## [Brief]
If a line of the material holds the string "agent", please copy it.

## [Data supplied]
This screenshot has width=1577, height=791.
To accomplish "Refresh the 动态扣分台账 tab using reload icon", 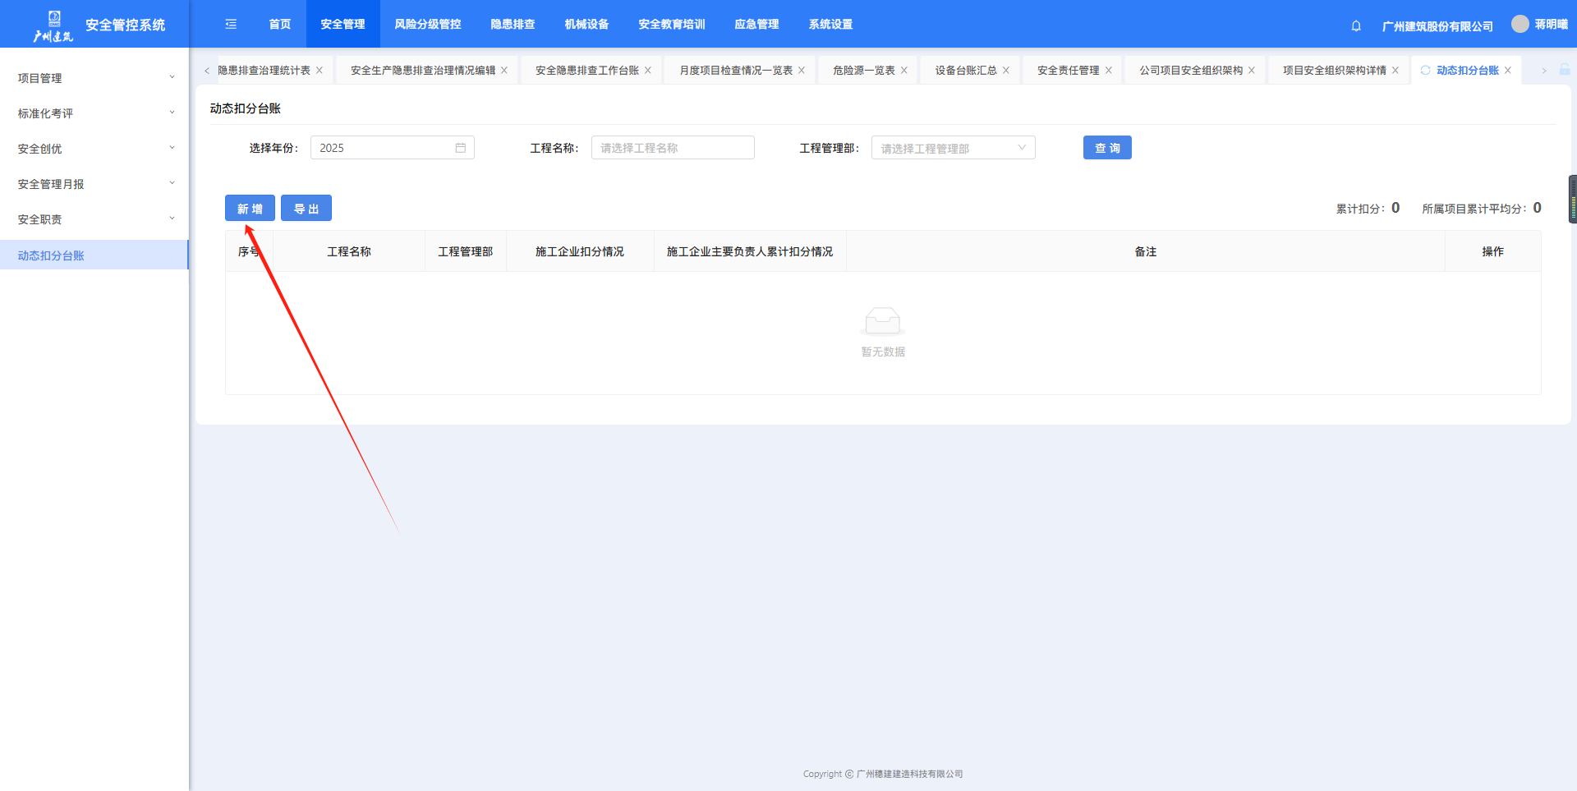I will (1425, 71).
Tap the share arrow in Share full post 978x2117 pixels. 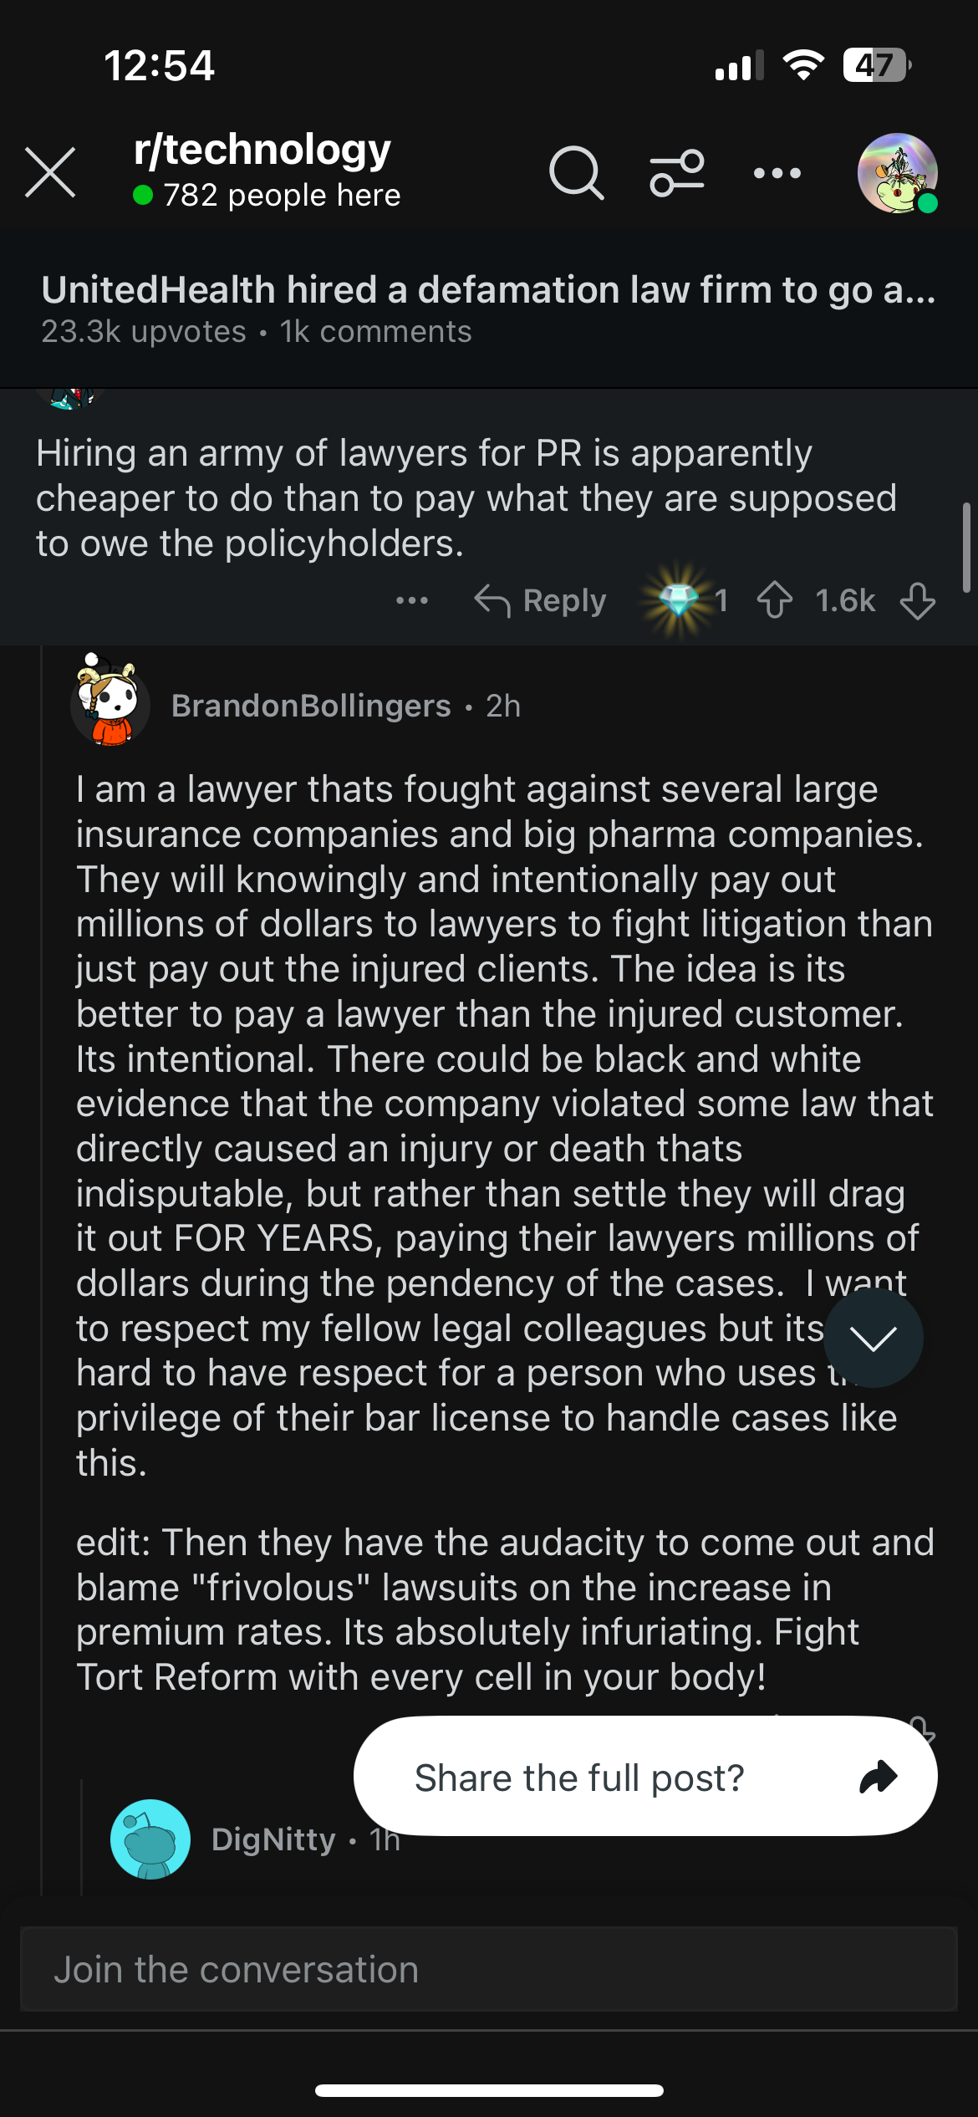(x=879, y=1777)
---
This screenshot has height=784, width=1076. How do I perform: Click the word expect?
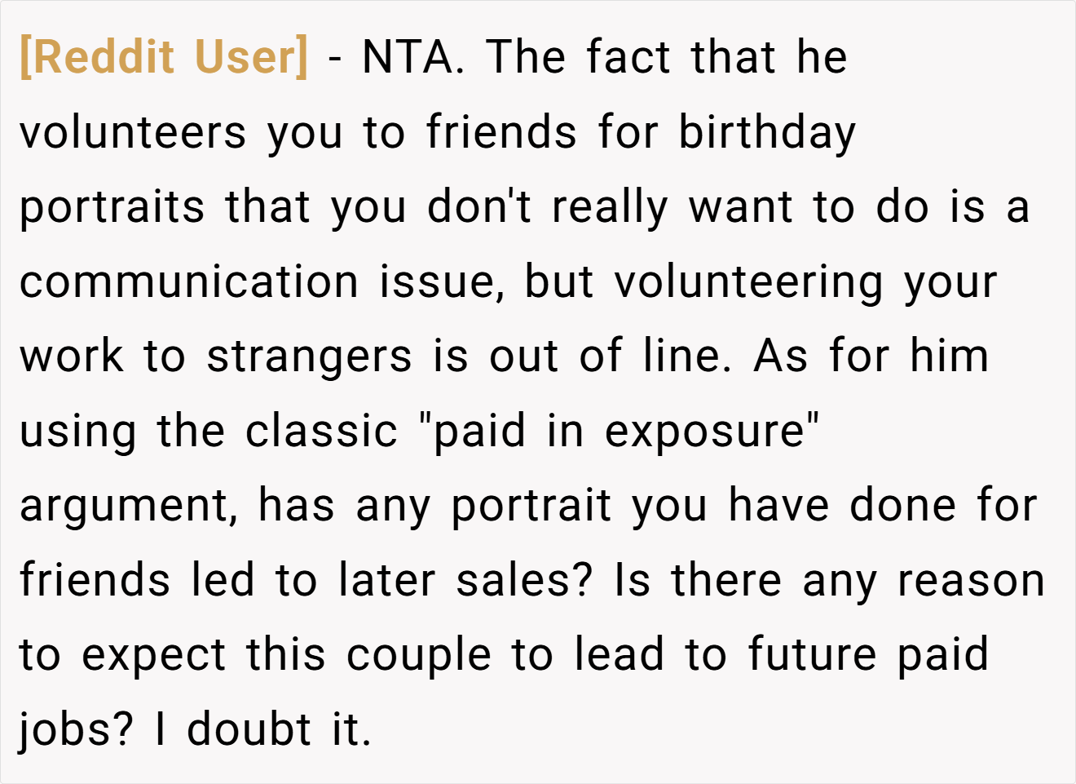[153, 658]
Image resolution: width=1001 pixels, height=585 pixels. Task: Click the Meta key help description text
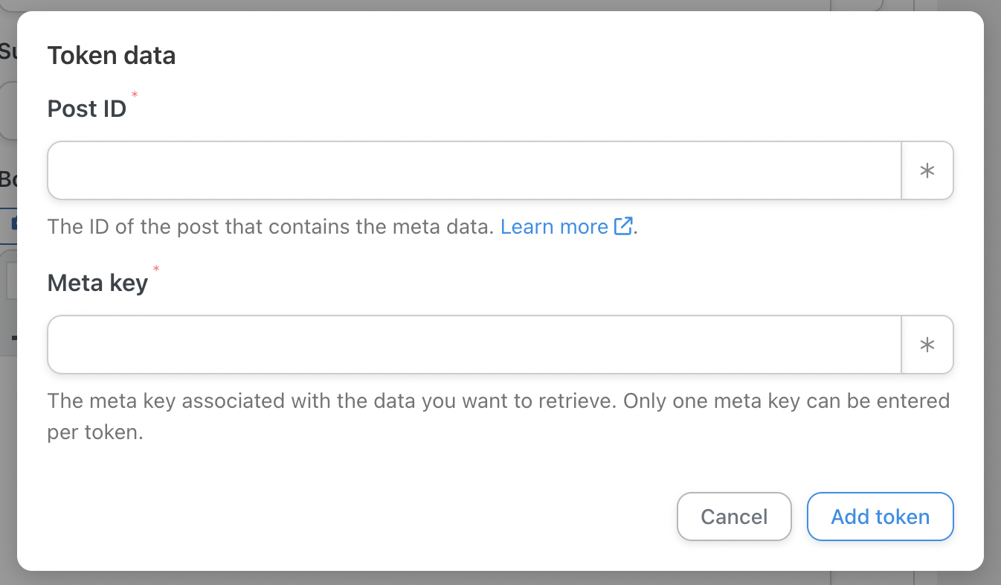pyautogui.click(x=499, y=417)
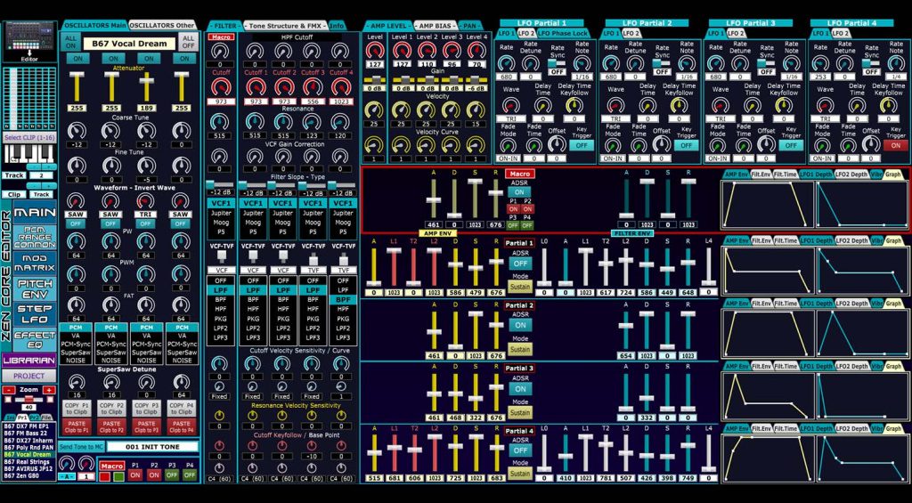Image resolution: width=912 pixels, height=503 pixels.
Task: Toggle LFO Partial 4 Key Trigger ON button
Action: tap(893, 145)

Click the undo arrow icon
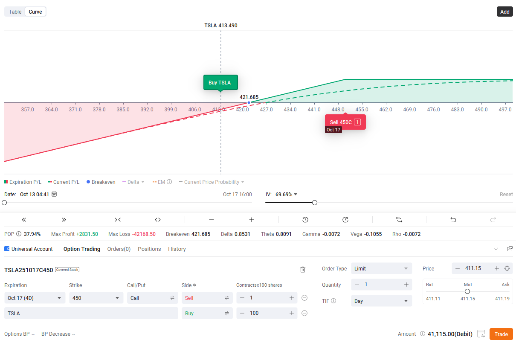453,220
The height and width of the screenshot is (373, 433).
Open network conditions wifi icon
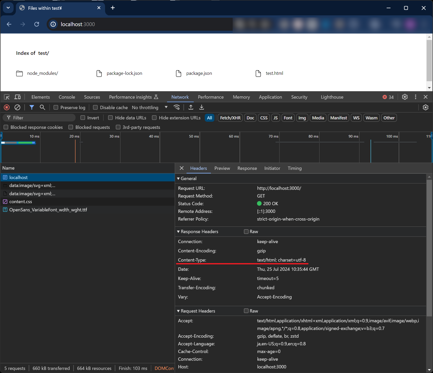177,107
==
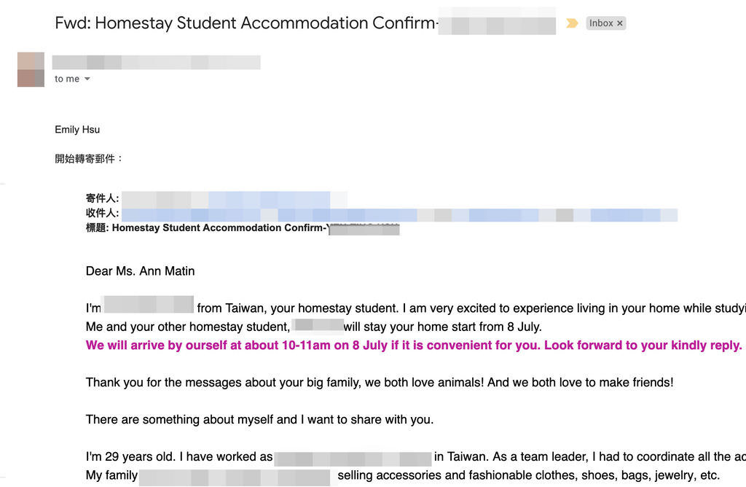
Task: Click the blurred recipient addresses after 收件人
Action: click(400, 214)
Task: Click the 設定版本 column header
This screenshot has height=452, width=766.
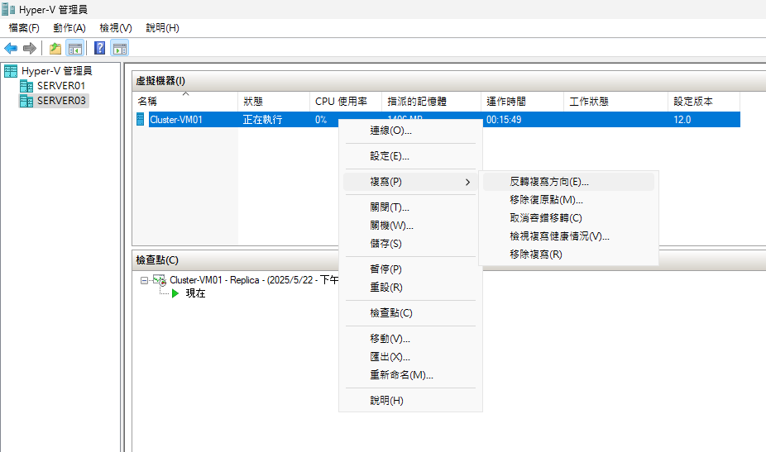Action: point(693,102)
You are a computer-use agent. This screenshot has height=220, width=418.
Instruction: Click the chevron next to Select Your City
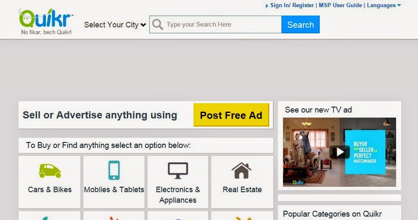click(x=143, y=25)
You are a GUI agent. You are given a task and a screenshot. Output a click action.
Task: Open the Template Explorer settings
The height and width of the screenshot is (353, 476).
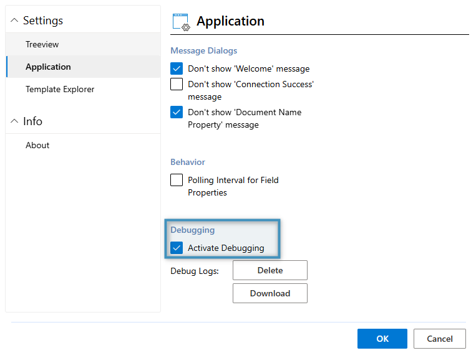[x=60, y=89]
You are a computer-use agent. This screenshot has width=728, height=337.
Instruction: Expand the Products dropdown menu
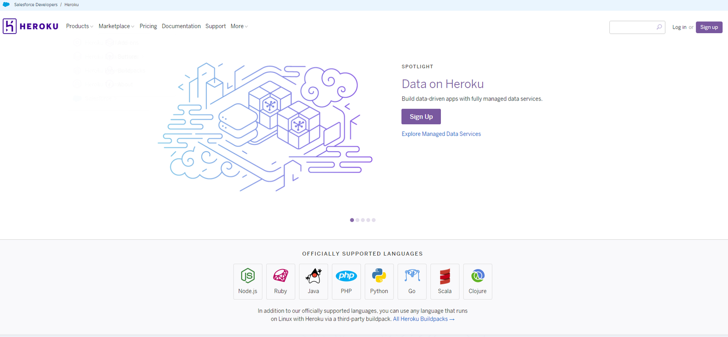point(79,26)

## [Written answer]
You are a computer-use agent. This screenshot has height=220, width=418.
You are a GUI agent. You are given a task and a screenshot. Output a click action.
You are a computer-use agent. This screenshot has width=728, height=337.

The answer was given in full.